The BBC will soon broadcast a four part docu-drama about Savile, played by Steve Coogan. There has been a lot of criticism about the BBC doing this since they were clearly an important part of the story. Should be interesting.

Does the Netflix series mention the Johnny Rotten BBC interview from 1978, where he calls out the BBC for covering up for Saville and bets they won’t air the interview?(They didn’t, but surprisingly the footage still exists)

I’m not sure I agree with that. The Soham murders were nine years before Savile died, and although some parents did become worried about whether the staff at their kids’ schools had been at least checked out (which wouldn’t weed out everyone, but would have weeded out Huntley, because an enhanced DBS - the one introduced after Huntley’s conviction and then called the CRB check - can include relevant, and substantial, accusations as well as convictions) it was partly because there were also a lot of discoveries about priests and care home workers having abused their charges in the past.

Savile’s crimes instigated the setting up of Operation Yewtree, investigating accusations against media figures (they were often connected, hence it being one operation). But it was generally adult women making accusations about what had happened to them as teenagers and young women. Nothing to do with parental panic.

I’m not sure why the Netflix documentary should have mentioned a completely unconnected double murder several years earlier by someone not connected to Savile.

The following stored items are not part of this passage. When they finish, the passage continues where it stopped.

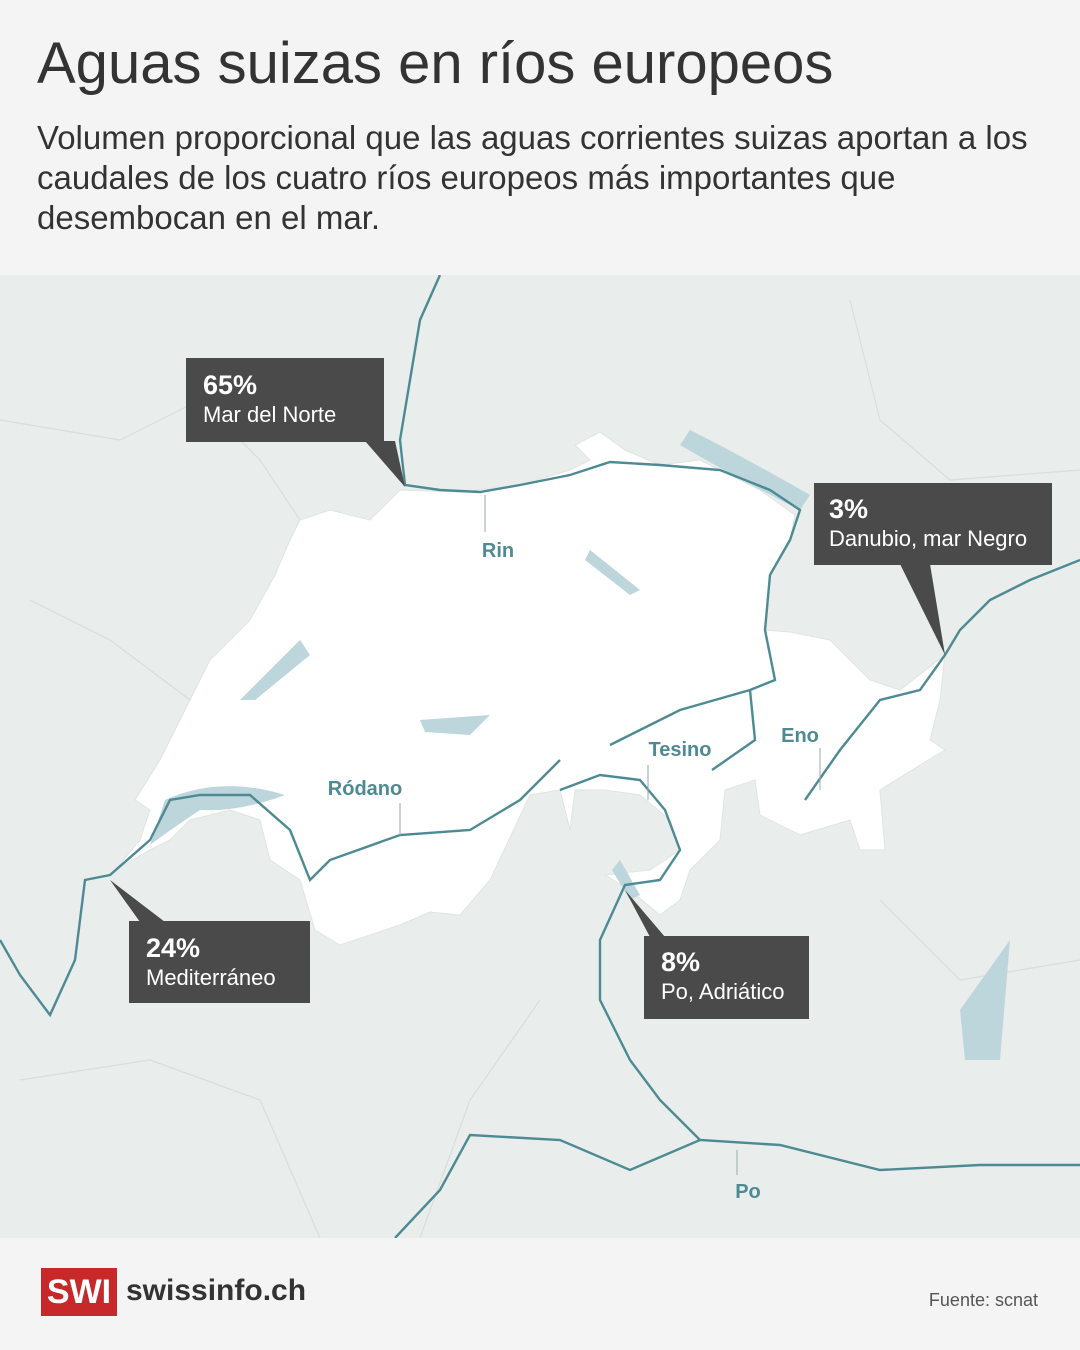  What do you see at coordinates (173, 948) in the screenshot?
I see `callout-value: 24%` at bounding box center [173, 948].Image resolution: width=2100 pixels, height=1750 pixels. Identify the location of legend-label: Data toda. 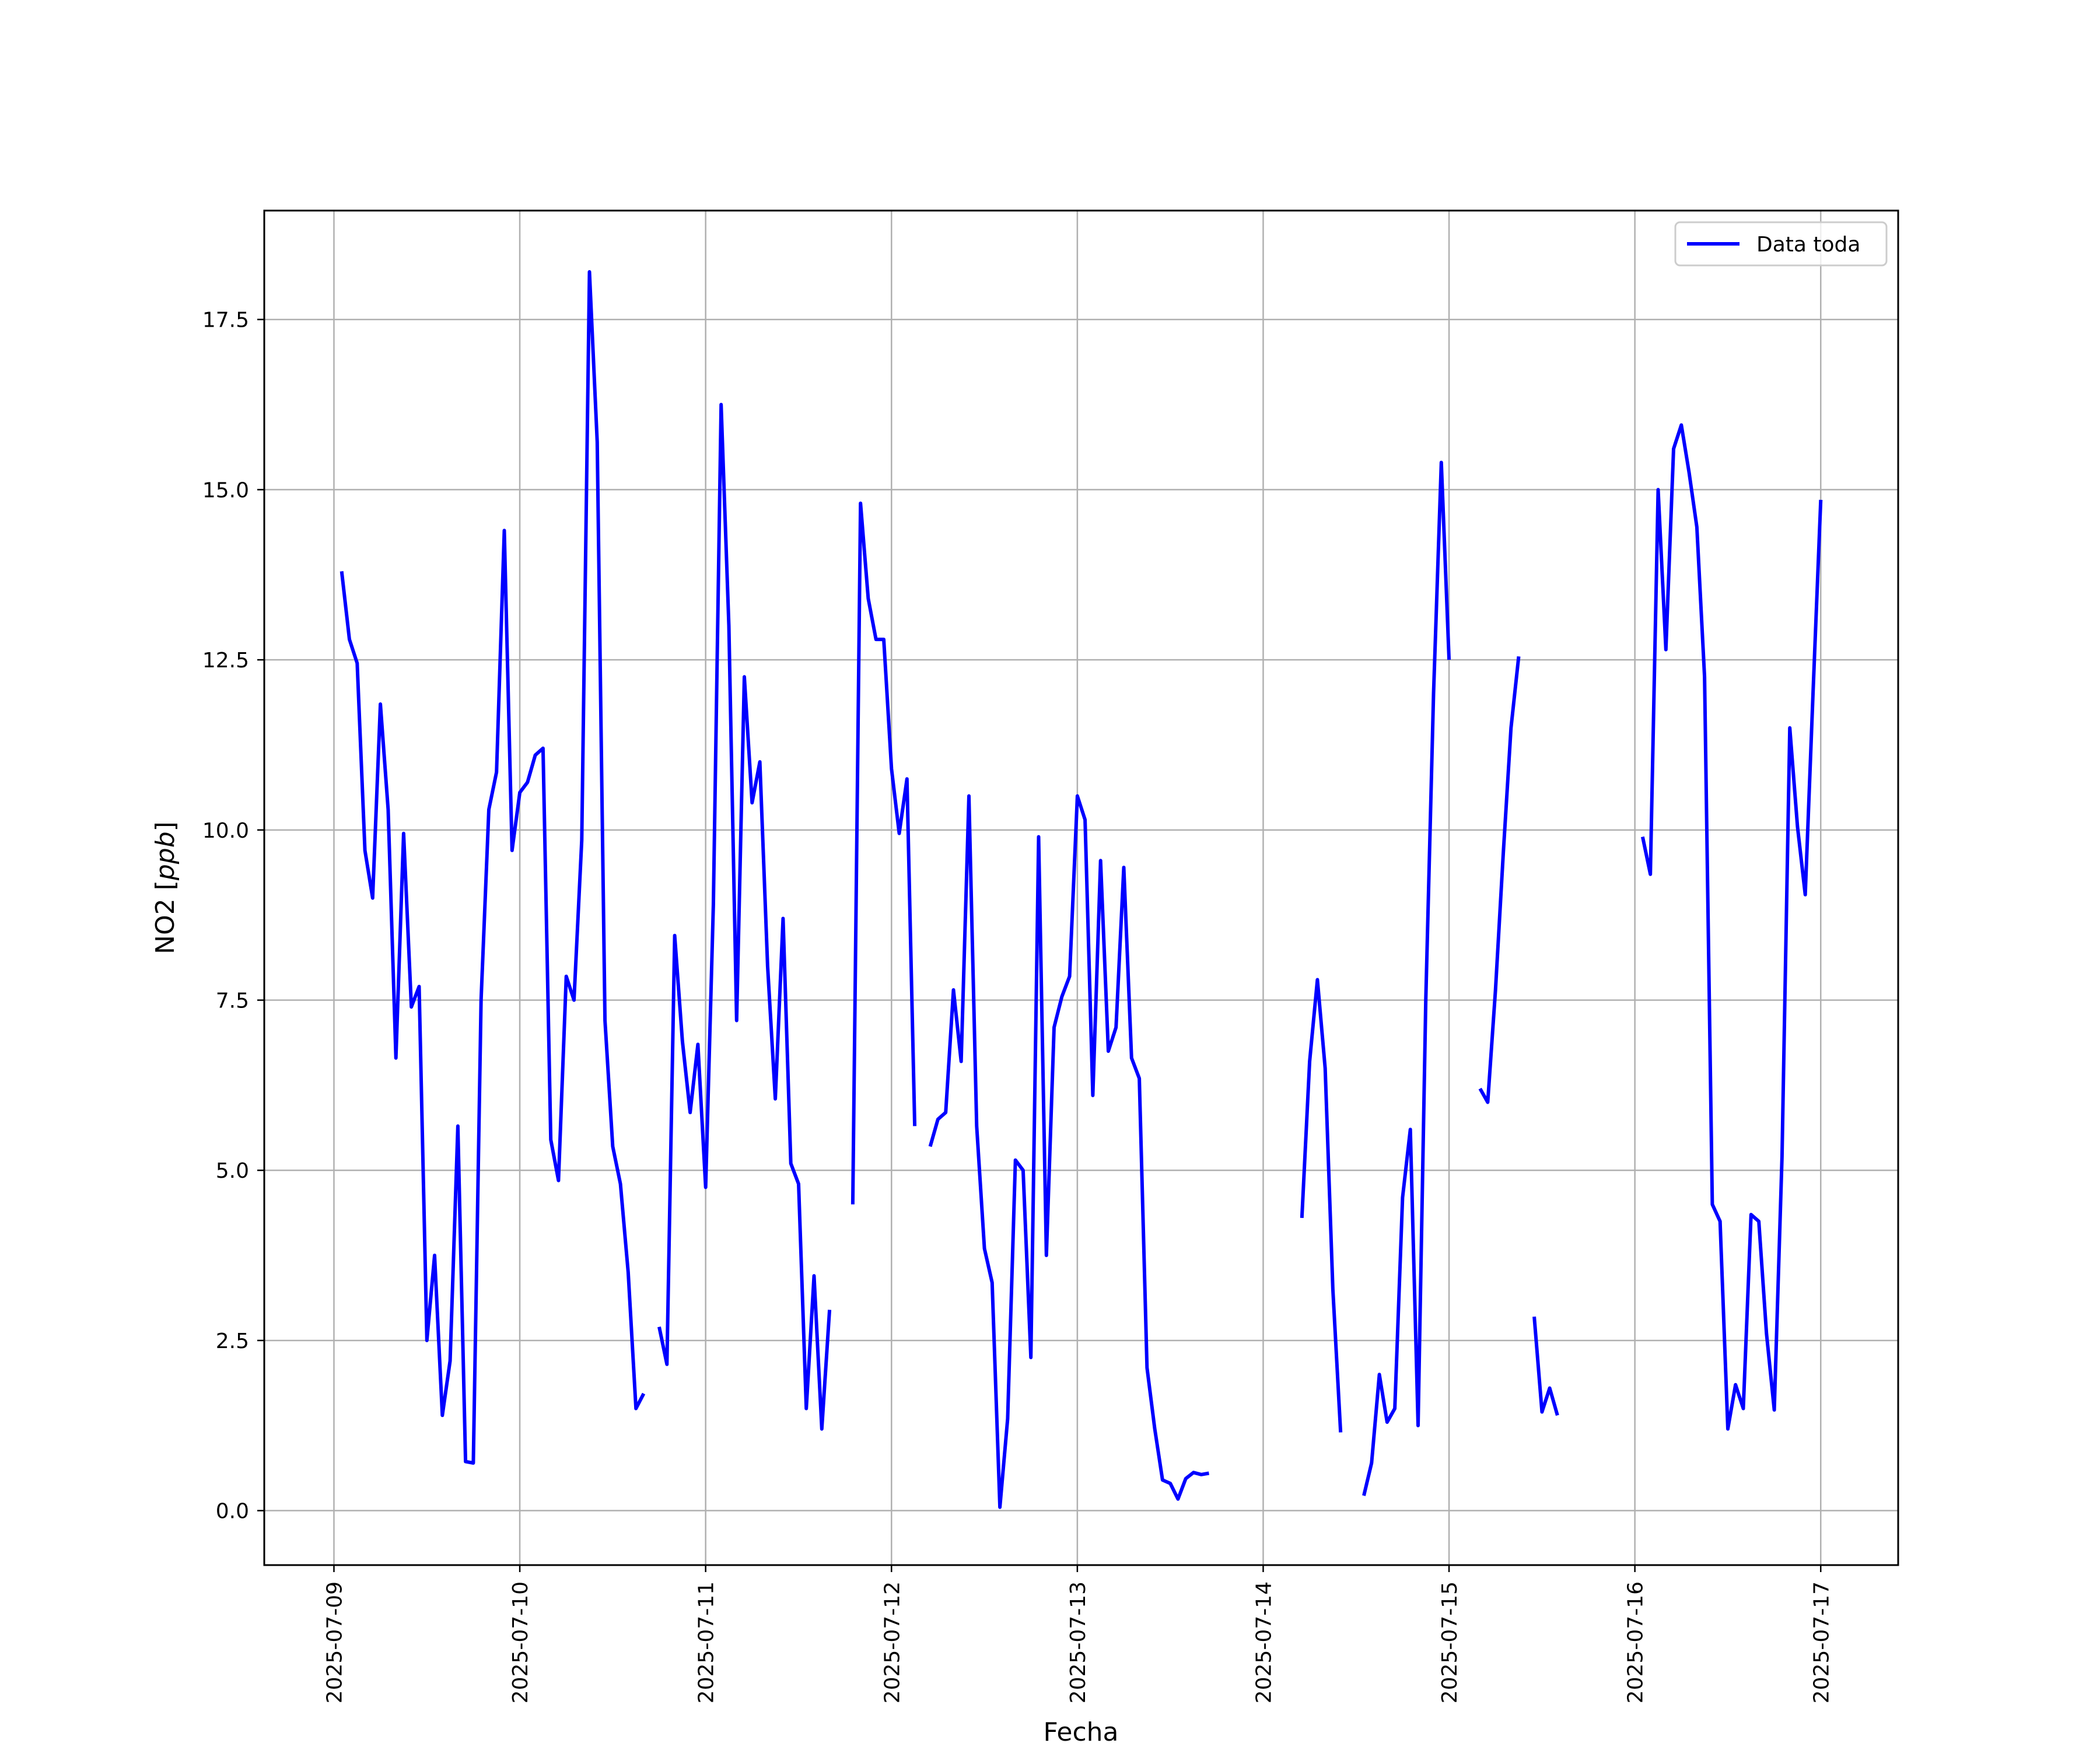
(1808, 245).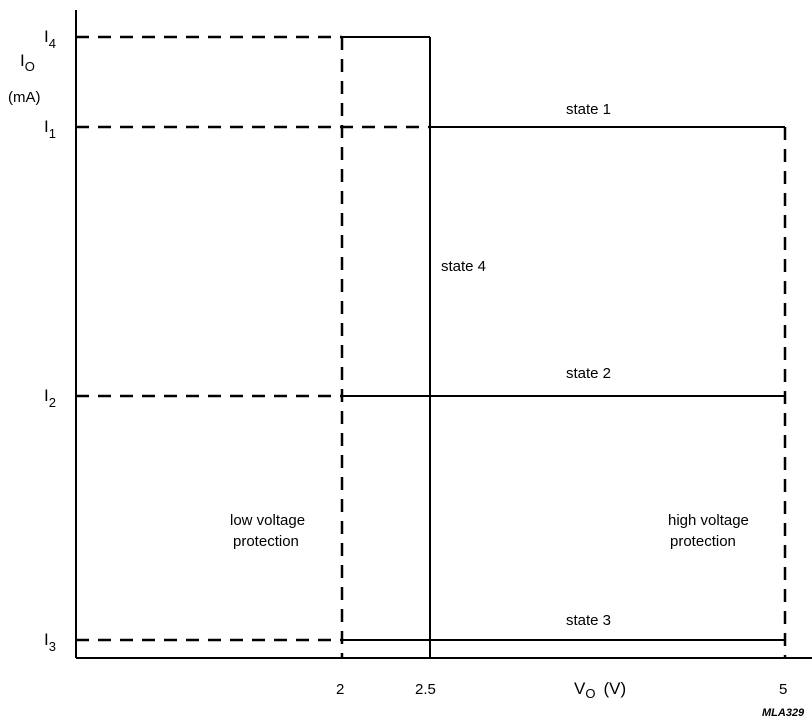 The width and height of the screenshot is (812, 720). Describe the element at coordinates (268, 520) in the screenshot. I see `low-voltage-label-line1: low voltage` at that location.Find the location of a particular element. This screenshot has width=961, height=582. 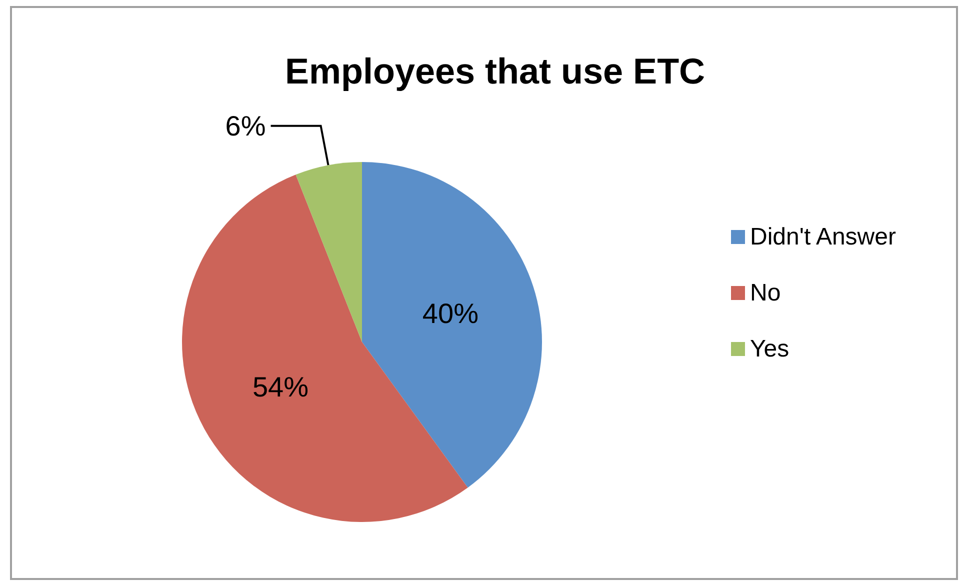

data-label: 40% is located at coordinates (450, 314).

Overall, the Netflix series prefers to focus on frustrated journalists, who had an inkling of Savile’s crimes without ever getting a strong enough source to go to print, versus the many people who had a good enough idea of what Savile was up to to either a) deliberately turn a blind eye or b) do what they could to keep him away from potential victims, even if he couldn’t actually be arrested and prosecuted. In the latter category, for instance, Sir Roger Jones, then-director of Children in Need, made sure Savile had no association with the charity. I wish the doc had highlighted stories like that.